De niños se nos decía que la envida era mala, que el robar lo de otros era peor y cuando intervenía el cura con el hacha del pecado mortal, las llamas del infierno amenazaban con salir por las mangas de su sotana, pero poco a poco vimos que el mundo se fundamentaba en eso, en la astucia para aprender a nadar y guardar la ropa, en la capacidad de engañar y hacer de capitanes araña. Por tanto sufrimos un buen desengaño al crecer, y a muchos les empujó a imitar y reproducir los modelos de la enfermedad social.

“No desearás los bienes ajenos” sigue siendo una indicación divina válida para todo tiempo y que no obliga: sólo invita. ¿Quién recoge la invitación? ¿La Iglesia? ¿Los políticos? ¿Los banqueros? ¿Los empresarios? ¿El FMI?…Y la lista podría seguir ampliándose por arriba hasta abarcar a todos los codiciosos y a toda la codicia del mundo, y por abajo, por el interior, por los subterráneos de la conciencia, podría ampliarse tanto que llegara a abarcarnos a nosotros mismos hasta sentir la necesidad de preguntarnos por nuestra propia envida y nuestra ambición; por su origen y por sus consecuencias en nuestra vida cotidiana. .Tal vez este ejercicio auto reflexivo podría servir para iniciarnos en una terapia de choque contra el cáncer social, o al menos – y por lo que respecta a nosotros- para servirle de cortafuegos.
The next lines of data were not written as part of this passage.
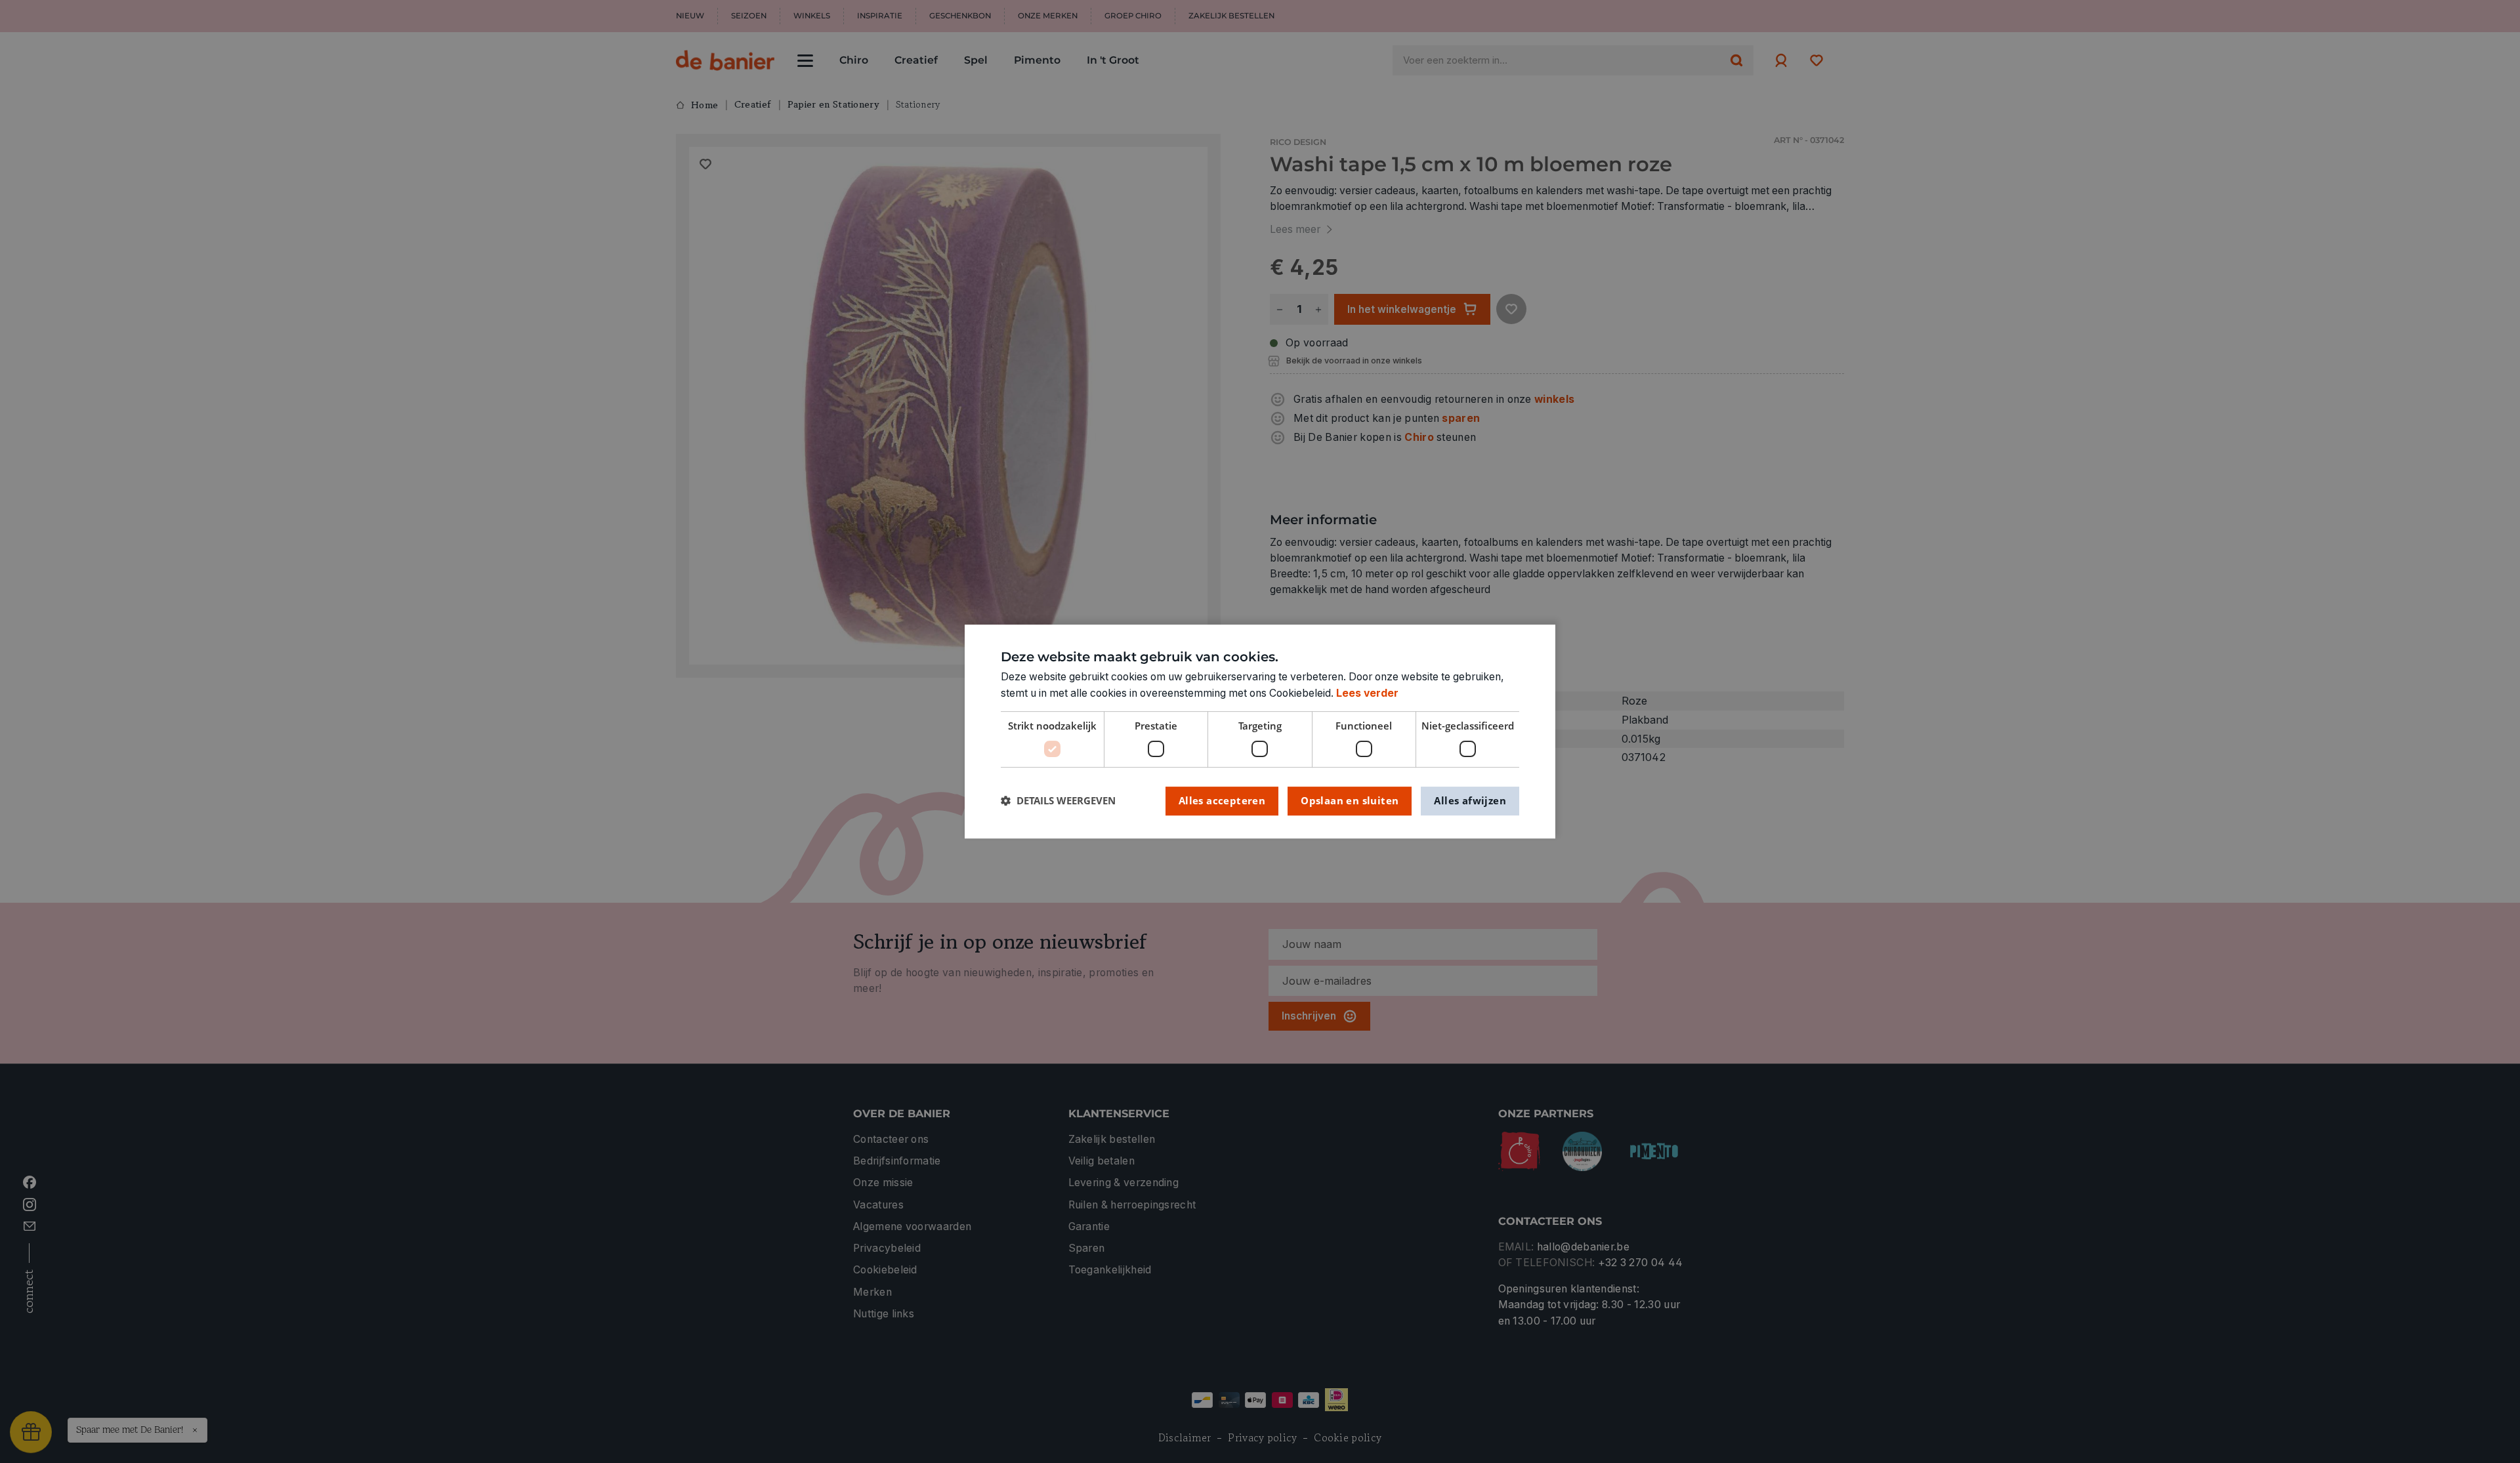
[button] (1058, 801)
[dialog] (1260, 731)
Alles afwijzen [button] (1470, 800)
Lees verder (1367, 693)
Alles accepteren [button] (1222, 800)
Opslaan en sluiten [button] (1349, 800)
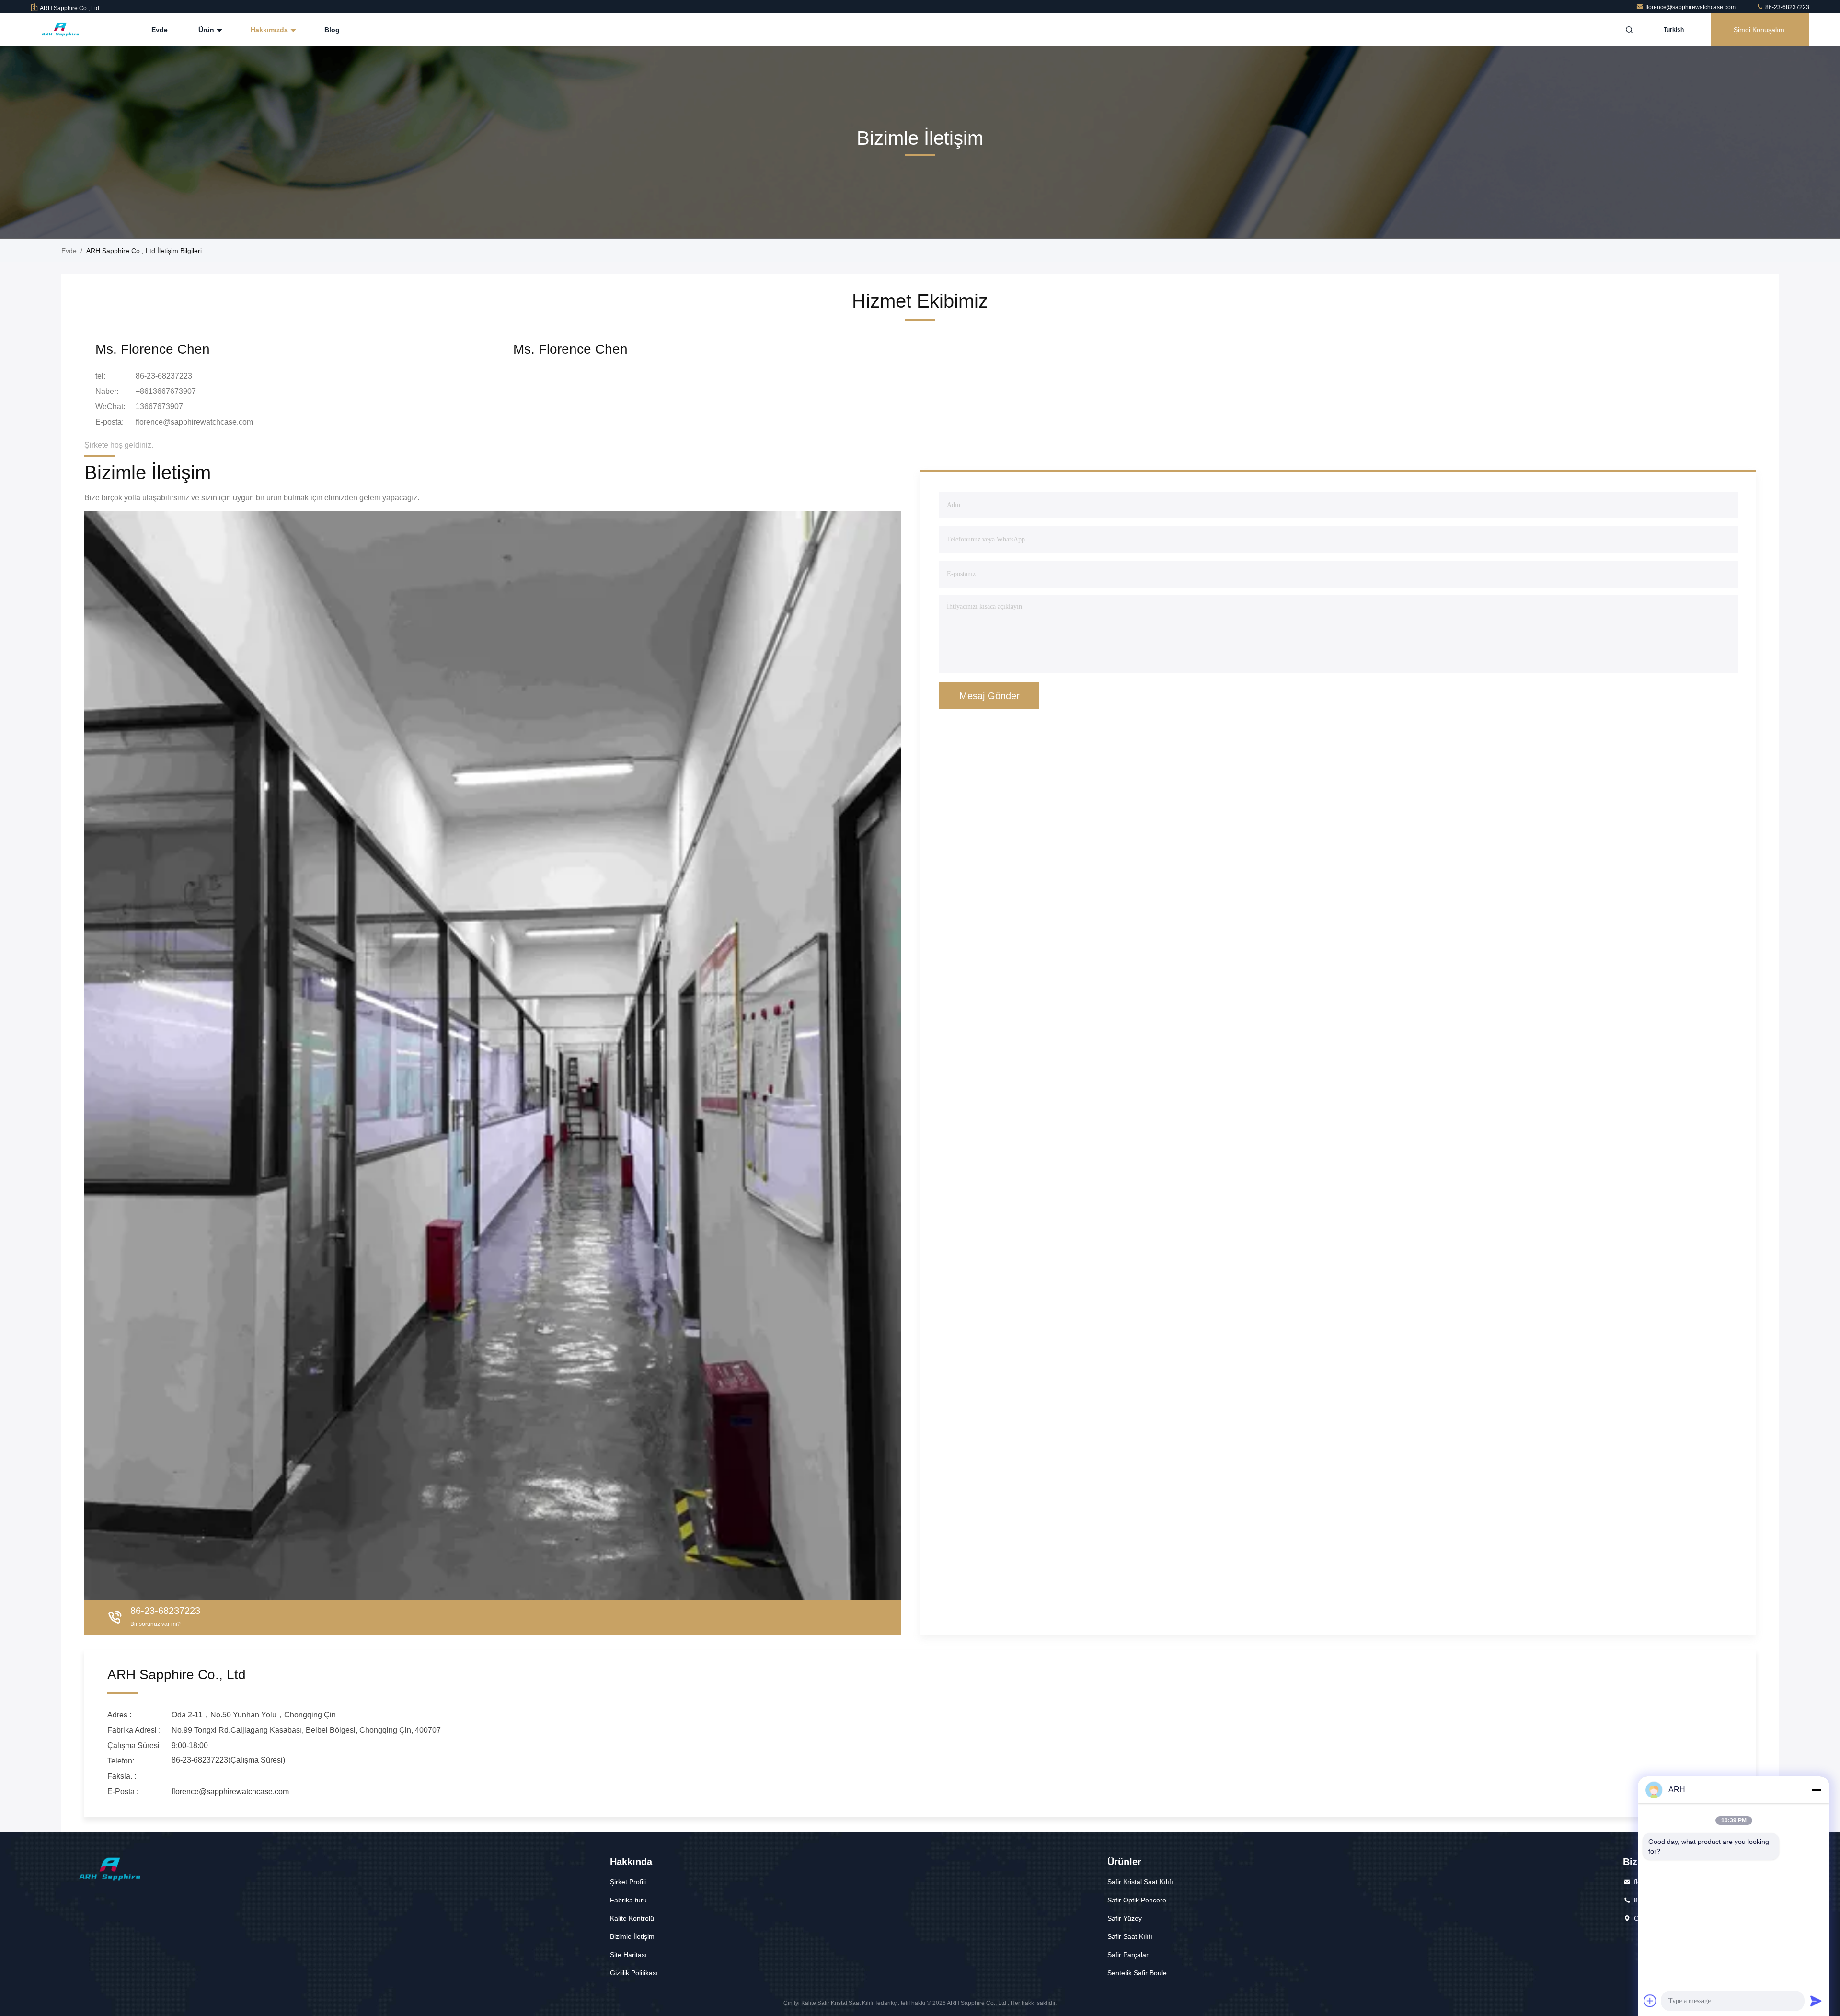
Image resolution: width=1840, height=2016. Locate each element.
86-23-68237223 (1786, 7)
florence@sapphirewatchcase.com (1691, 7)
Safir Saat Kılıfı (1129, 1936)
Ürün (207, 30)
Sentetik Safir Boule (1137, 1973)
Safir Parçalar (1128, 1954)
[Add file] (1650, 2000)
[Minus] (1816, 1790)
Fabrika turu (628, 1900)
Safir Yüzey (1124, 1918)
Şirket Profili (628, 1882)
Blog (332, 30)
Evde (159, 30)
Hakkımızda (270, 30)
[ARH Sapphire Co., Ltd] (61, 29)
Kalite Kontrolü (632, 1918)
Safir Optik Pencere (1136, 1900)
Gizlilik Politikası (634, 1973)
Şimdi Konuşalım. (1760, 30)
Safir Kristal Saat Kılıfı (1140, 1882)
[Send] (1816, 2000)
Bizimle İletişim (632, 1936)
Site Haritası (628, 1954)
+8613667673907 (166, 391)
Tal vez nos sirviera para preguntarnos si la causa de nuestra insatisfacción personal no radica en algo que tiene que ver con nuestro modo sumiso de aceptar el mundo como es y si no es hora -con lo que está cayendo por todos lados- de empezar a preguntarnos cómo podría dejar de ser lo que es para ser más justo y qué talentos tiene cada uno de nosotros. Y tal vez sería bueno aprender a mostrarse agradecido por poseer esos talentos que pueden ser herramientas de transformación colectiva y buscar cómo aplicarlos para curarse del posible contagio y pasar a formar parte de la solución en lugar de ser parte del problema.